Friday, February 7, 2014

In East Baton Rouge Parish, Louisiana, middle-class and wealthy neighborhoods want an educational divorce from a neighboring community where four out of 10 families live in poverty.

MSN News

Baton Rouge’s Rich Want New Town to Keep Poor Pupils Out: Taxes

February 6, 2014 12:00 AM ET
By Margaret Newkirk
Saying they want local control, they’re trying to leave the 42,000-pupil public-education system. They envision their own district funded by property taxes from their higher-value homes, which would take money from schools in poorer parts of state-capital Baton Rouge, home of Louisiana State University. They even want their own city.
Similar efforts have surfaced in the past two years in Georgia, Alabama, Texas and Tennessee, some of them succeeding as the end of court-ordered desegregation removed legal barriers. The result may be a concentration of poverty and low achievement. A 2012 report by ACT, the Iowa-based testing organization, found only 10 percent of low-income students met college benchmarks in all subjects, less than half the average.
“It’s going to devastate us,” said Tania Nyman, 45, who has two elementary-age children in the Baton Rouge system. “They’re not only going to take the richer white kids out of the district, they are going to take their money out of it.”
U.S. educational funding varies by state, often relying heavily on local taxes.
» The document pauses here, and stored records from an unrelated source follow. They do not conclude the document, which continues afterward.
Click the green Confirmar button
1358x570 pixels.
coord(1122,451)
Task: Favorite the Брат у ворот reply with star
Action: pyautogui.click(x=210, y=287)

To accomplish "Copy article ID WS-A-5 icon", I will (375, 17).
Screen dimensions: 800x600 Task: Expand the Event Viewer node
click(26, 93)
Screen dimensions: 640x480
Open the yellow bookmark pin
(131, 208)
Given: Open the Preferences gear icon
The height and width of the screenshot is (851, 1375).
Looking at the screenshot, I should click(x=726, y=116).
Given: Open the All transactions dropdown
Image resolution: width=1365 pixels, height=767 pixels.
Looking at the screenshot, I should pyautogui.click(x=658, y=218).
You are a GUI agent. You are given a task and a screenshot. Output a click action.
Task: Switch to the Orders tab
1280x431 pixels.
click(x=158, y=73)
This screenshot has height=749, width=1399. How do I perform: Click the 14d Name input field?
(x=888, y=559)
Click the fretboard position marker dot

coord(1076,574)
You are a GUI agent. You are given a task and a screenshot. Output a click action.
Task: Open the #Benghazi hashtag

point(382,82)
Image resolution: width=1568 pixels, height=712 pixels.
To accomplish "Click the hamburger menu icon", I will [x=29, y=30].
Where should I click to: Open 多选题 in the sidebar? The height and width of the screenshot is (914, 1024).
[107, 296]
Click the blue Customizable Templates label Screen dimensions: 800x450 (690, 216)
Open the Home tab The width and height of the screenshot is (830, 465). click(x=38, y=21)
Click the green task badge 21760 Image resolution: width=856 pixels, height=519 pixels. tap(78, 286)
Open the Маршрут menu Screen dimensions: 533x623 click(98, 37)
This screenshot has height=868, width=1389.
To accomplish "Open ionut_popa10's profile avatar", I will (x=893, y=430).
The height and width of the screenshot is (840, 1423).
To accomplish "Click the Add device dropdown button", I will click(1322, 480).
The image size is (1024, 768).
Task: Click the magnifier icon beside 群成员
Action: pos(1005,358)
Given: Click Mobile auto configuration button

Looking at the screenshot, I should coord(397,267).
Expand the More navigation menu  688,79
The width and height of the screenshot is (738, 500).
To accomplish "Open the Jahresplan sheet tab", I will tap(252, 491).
The South, once notorious for segregated schools, by 2011 had the nation’s second-narrowest funding disparity among districts, according to a study by the Federal Education Budget Project, a Washington-based research organization that is an offshoot of the nonpartisan New America Foundation.

Dropping Further

Louisiana, however, scored worst in the nation, according to the study. A December report by three LSU economics professors found that breaking up the East Baton Rouge Parish school system would depress total per-pupil spending to $8,870 from $9,635. It would rise to $11,686 in the breakaway district.
Eighty percent of the current district’s students are black, and 82 percent poor enough to qualify for free or reduced school meals. Nyman and other district boosters say a split would set a dire precedent.
“Every affluent community in the state will want to create their own little school system,” said Carnell Washington, president of the East Baton Rouge Federation of Teachers.“They are taking money away that would help the entire school system and the entire city.”

Opting Out

Backers of the split, whose website is called Local Schools for Local Children, say the district has been failing for at least a dozen years, with some schools performing so poorly that the state took them over. In the 2011-2012 school year, six of 10 students attended a school ranked failing or almost failing by the state and the drop-out rate was 20 percent, according to Baton Rouge Area Chamber, a business group.
“Baton Rouge is one of the best job markets around, and the middle class is moving out,” said Republican state Senator Mack “Bodi” White. “Those who stay have their kids in private schools.”
About 30 percent of children within district lines were in private schools in 2009, according to Tulane University’s Cowen Institute for Public Education Initiatives.